Cracovia goni Jagiellonię! Raków był kompletnie bezradny
Cracovia odniosła kolejne zwycięstwo w tym sezonie. "Pasy" wygrały z Rakowem Częstochowa 2:0.
Mecz od początku był zamknięty, na boisku działo się bardzo niewiele. O ile gospodarze potrafili wykreować sobie sytuacje strzeleckie, o tyle goście w ataku byli bezzębni.
Cracovia objęła prowadzenie w 33. minucie. Piłkarze "Pasów" błyskawicznie przenieśli piłkę spod własnego pola karnego do bramki Rakowa. Po szybkiej kontrze Filip Stojilković podał do Martina Minczewa, a ten strzałem z bliska otworzył wynik.
Drugi cios gospodarze wyprowadzili w 51. minucie. Znów przeprowadzili zabójczą kontrę, którą technicznym uderzeniem zakończył Mauro Perković.
Marek Papszun próbował mieszać składem, ale zmiany, których dokonywał, nie odmieniły meczu. Goście mieli gigantyczny problem z zagrożeniem bramce Cracovii. Dość powiedzieć, że w trakcie całego meczu oddali zaledwie trzy strzały. Na pierwszy celny czekali do 87. minuty, gdy Sebastian Madejski łatwo zatrzymał uderzenie Patryka Makucha.
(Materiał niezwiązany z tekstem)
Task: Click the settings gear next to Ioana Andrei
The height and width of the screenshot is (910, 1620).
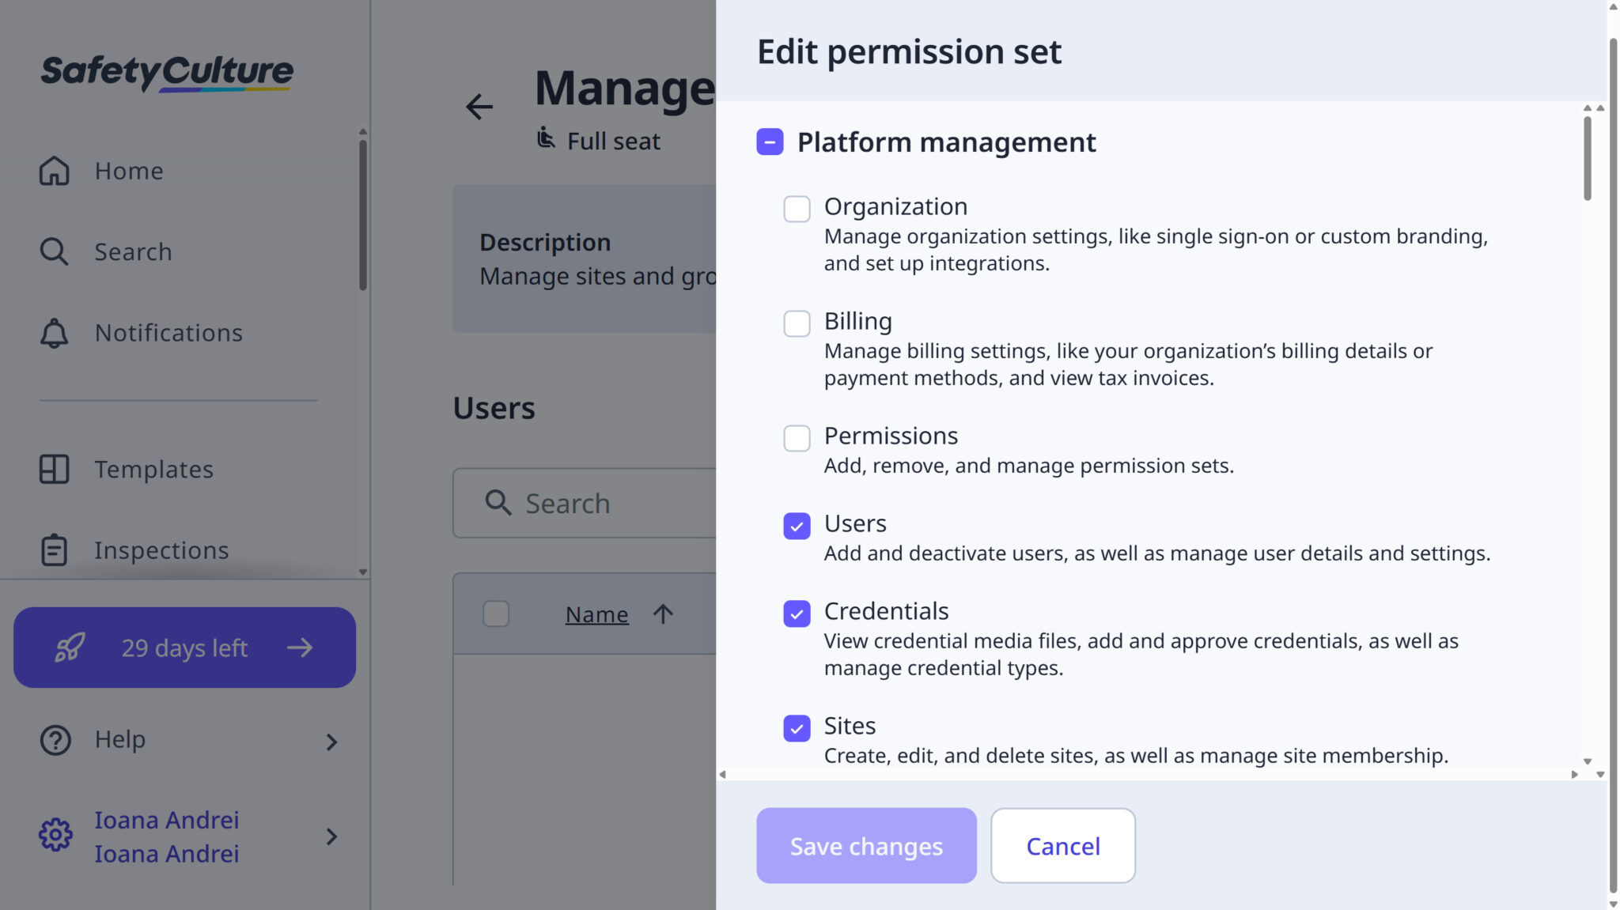Action: (x=54, y=836)

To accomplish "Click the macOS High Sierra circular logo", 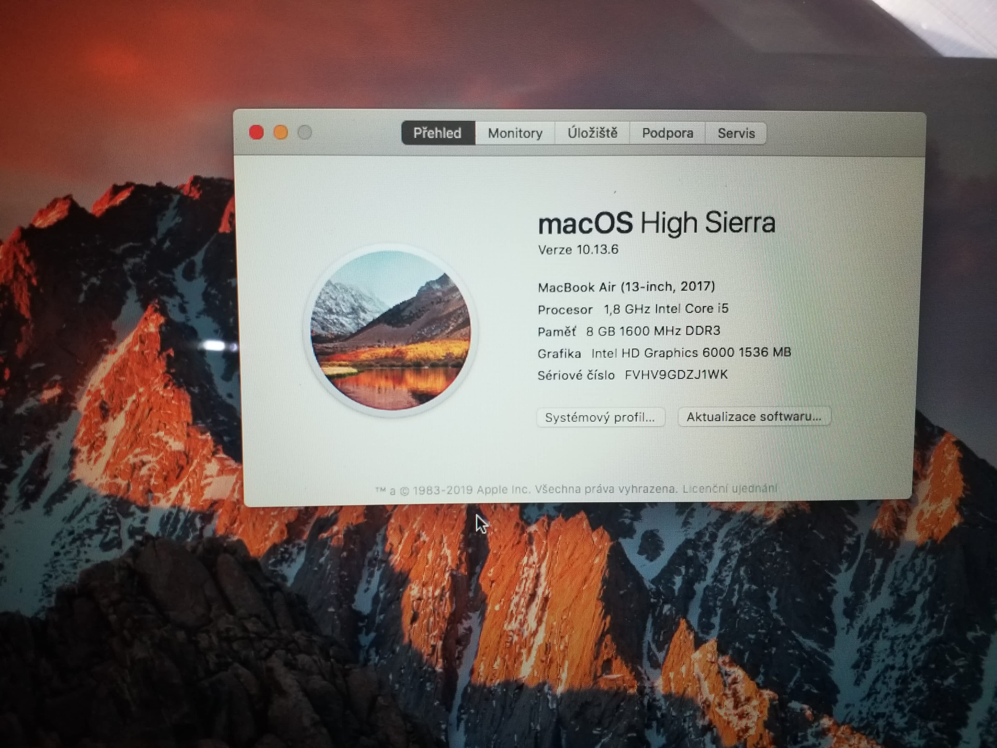I will click(x=390, y=330).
Cracovia spokojnie kontrolowała grę. Z jej punktu widzenia do istotnego wydarzenia doszło w 81. minucie. Do gry po kontuzji wrócił Ajdin Hasić.
Cracovia po zwycięstwie jest trzeci w tabeli. Do prowadzącej Jagiellonii traci trzy punkty. Raków zajmuje dziesiąte miejsce. Jego dystans do lidera wynosi dziesięć oczek.